** Brano fornito **
Alcuni anni fa, nel periodo in cui ero impegnato a livello di volontariato in una cooperativa sociale, mi recavo spesso in banca per versare gli incassi del negozio gestito da un meraviglioso gruppo di persone fra le quali spiccavano alcuni soggetti svantaggiati avviati al lavoro. Manco a farlo apposta nei pressi dell’istituto di credito incontravo frequentemente un simpatico, schietto e colto amico col quale scambiavo qualche parola. Una mattina se ne uscì con questa provocatoria battuta: «Oh Mora, co’ sit dvintè un cäpitalistä?». Evidentemente era noto che non lo ero né in senso economico né in senso culturale. E non lo sono tuttora.

Ecco perché ho letto con un certo avido interesse di un libro-conversazione scritto da Fabrizio Barca ed Enrico Giovannini contro il neoliberismo, il populismo, il post-ideologismo della destra ma anche della sinistra, il disincanto, i pigri luoghi comuni, la tecnocrazia senza politica, la dittatura del Pil. È un libro per un capitalismo democratico, la democrazia partecipata, lo sviluppo sostenibile, la riduzione delle diseguaglianze, l’interventismo statale e quello dei cittadini, il ricambio generazionale. È un manifesto per una nuova politica, un’agenda per il futuro, prossimo non remoto. Così lo presenta in modo molto invitante Roberto Mania sulle pagine culturali de La Repubblica.

** Cosa fare **
Nel brano fornito, chi sono gli autori del libro-conversazione contro il neoliberismo? Le righe qui non hanno alcun ruolo.

** Voci memorizzate **
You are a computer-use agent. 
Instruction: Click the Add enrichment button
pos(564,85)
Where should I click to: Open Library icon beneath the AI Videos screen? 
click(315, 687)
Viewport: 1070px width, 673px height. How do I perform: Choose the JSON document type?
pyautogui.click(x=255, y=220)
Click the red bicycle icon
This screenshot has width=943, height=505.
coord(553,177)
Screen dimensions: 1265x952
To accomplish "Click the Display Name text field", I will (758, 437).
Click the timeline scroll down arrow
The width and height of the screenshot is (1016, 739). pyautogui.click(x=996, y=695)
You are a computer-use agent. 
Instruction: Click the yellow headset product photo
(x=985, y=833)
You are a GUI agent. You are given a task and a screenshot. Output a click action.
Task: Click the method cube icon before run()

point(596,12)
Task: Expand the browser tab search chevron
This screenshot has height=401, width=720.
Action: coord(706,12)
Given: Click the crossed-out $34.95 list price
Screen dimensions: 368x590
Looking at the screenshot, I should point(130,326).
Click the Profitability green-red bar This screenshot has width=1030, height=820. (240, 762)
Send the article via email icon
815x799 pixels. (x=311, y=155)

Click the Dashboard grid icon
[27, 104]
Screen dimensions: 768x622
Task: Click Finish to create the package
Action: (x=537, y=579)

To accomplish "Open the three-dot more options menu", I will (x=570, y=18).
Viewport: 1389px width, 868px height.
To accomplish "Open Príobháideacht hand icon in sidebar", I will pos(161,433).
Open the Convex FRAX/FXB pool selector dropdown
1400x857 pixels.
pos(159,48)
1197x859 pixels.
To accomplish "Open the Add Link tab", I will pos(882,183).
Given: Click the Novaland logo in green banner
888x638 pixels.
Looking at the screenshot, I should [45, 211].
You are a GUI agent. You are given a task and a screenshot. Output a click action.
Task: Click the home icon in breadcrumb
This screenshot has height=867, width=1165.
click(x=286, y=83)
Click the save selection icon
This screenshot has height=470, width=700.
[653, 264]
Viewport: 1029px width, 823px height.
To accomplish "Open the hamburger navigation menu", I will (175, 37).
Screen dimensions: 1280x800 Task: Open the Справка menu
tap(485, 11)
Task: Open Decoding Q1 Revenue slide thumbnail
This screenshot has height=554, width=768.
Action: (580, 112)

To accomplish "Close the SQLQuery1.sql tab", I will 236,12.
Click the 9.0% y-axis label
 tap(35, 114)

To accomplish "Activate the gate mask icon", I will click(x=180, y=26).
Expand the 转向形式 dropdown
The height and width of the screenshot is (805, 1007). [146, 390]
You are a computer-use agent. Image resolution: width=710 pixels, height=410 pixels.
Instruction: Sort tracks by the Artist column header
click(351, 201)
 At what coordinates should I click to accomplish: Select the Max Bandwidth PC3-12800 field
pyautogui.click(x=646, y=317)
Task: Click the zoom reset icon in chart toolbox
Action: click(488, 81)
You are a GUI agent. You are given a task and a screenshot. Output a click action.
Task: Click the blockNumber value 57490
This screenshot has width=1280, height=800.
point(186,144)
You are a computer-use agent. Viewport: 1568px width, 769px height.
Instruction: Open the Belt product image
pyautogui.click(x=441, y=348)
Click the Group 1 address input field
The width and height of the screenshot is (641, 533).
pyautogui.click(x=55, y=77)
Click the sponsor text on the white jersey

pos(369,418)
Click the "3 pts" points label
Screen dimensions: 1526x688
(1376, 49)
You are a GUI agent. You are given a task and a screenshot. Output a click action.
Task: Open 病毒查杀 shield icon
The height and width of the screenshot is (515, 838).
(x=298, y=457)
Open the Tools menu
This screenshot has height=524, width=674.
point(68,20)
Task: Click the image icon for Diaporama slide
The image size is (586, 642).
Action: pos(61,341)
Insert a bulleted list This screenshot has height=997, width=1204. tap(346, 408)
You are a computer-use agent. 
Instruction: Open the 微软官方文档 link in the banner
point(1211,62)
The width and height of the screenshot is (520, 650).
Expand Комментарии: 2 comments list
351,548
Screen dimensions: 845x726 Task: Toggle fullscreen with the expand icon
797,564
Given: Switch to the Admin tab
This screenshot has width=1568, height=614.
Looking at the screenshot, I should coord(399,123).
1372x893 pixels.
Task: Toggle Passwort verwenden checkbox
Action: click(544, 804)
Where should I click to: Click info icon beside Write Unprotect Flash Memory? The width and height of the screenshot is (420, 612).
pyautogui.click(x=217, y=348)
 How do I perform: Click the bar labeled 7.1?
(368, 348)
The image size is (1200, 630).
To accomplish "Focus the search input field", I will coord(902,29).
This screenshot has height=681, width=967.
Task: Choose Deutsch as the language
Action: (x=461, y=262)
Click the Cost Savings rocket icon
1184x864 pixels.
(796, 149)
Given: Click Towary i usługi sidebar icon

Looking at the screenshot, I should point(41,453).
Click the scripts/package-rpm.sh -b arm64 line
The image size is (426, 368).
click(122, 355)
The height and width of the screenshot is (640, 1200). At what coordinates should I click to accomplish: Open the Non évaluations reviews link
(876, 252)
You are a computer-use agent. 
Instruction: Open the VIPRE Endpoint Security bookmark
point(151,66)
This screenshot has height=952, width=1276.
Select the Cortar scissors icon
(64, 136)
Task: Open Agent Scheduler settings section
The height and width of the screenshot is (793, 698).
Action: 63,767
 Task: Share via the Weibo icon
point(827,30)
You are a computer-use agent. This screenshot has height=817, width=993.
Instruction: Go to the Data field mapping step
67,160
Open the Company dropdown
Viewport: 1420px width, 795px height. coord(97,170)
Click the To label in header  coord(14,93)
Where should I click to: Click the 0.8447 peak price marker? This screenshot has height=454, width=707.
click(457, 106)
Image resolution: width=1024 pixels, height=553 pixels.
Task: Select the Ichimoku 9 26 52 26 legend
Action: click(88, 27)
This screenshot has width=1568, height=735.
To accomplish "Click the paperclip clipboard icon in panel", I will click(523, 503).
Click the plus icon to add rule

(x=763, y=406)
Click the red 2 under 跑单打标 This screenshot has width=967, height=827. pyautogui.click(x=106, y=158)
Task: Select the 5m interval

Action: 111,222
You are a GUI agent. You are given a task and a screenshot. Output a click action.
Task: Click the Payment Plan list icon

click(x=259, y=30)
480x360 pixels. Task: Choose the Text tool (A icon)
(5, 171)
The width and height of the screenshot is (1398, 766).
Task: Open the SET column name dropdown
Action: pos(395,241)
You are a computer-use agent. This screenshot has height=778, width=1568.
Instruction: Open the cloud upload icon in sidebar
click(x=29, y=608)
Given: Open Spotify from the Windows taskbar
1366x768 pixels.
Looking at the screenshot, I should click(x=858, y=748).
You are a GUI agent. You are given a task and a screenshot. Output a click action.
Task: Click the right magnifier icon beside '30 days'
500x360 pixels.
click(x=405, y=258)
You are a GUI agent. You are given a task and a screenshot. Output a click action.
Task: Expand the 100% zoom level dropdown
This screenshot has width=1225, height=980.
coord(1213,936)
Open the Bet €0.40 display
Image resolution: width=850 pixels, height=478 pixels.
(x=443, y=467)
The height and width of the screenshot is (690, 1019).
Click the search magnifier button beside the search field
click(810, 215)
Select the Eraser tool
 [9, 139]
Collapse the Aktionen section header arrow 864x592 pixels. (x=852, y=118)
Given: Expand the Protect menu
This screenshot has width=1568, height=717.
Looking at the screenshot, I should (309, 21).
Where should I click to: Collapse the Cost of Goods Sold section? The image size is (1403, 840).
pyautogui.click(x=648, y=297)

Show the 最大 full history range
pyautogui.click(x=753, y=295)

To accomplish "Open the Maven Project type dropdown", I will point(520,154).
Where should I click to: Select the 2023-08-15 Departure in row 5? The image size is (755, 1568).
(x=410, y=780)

** Soluzione **
Fabrizio Barca ed Enrico Giovannini.